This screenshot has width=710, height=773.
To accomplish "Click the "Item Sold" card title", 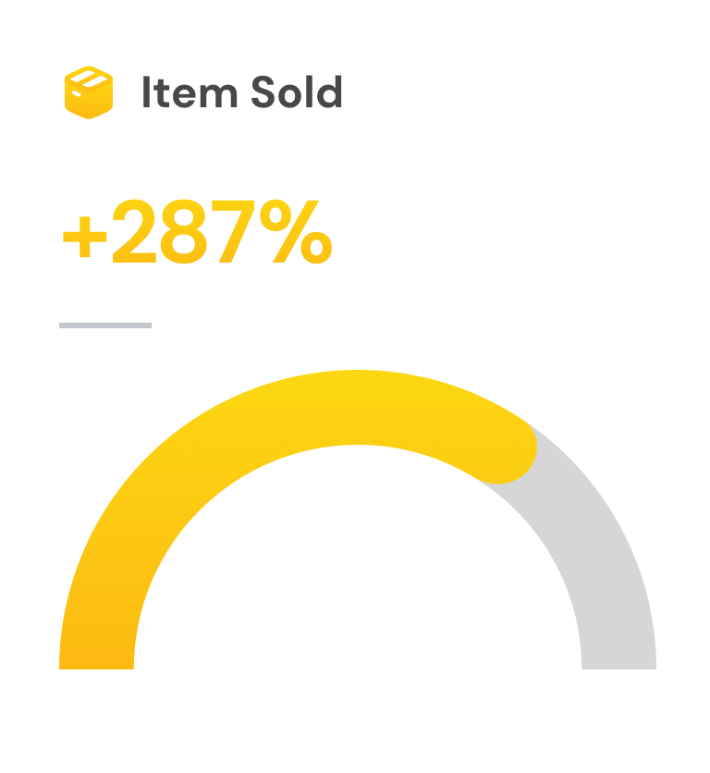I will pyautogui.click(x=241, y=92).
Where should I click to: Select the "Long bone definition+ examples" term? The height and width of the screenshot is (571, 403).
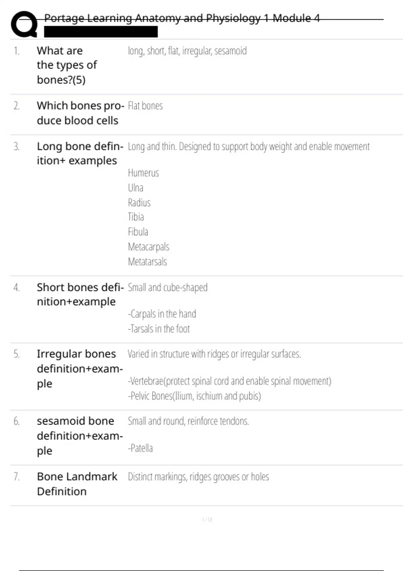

==

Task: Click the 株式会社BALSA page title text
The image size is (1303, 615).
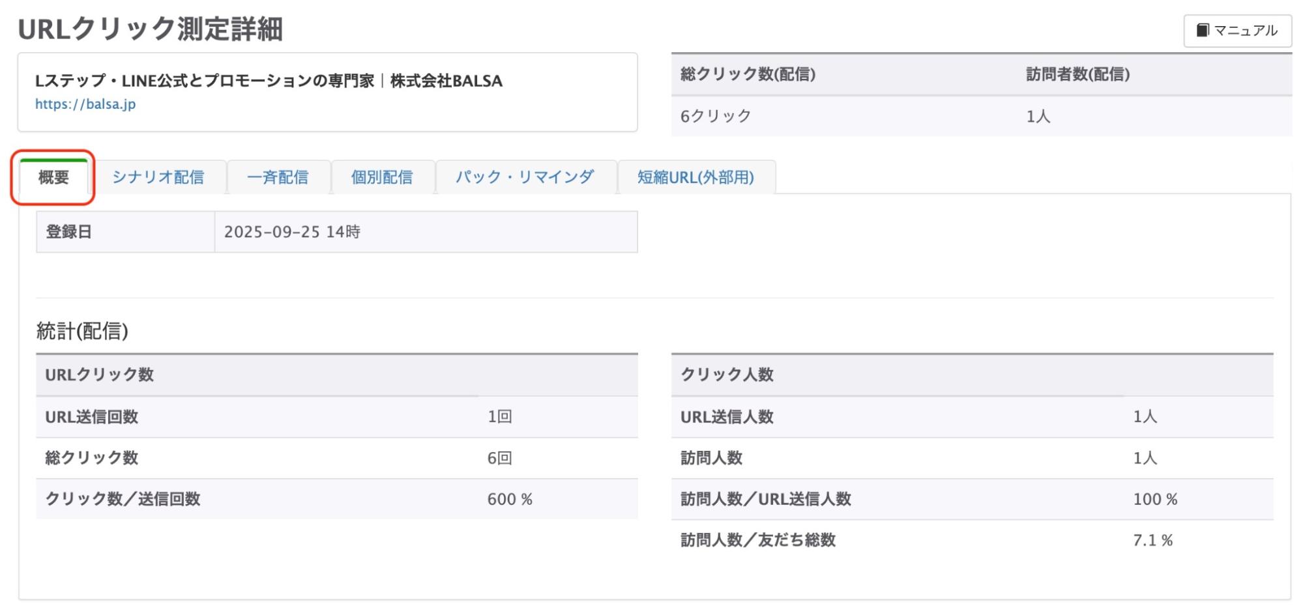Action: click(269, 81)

- [PROBLEM TO SOLVE] List the stretch of lines from the one containing "Task: Click the 株式会社BALSA page title text" through the one containing "Action: click(269, 81)" as a numbered list, skipping blank lines and leaving the pictures out.

- [SOLUTION TO THIS PROBLEM]
1. Task: Click the 株式会社BALSA page title text
2. The image size is (1303, 615).
3. Action: click(269, 81)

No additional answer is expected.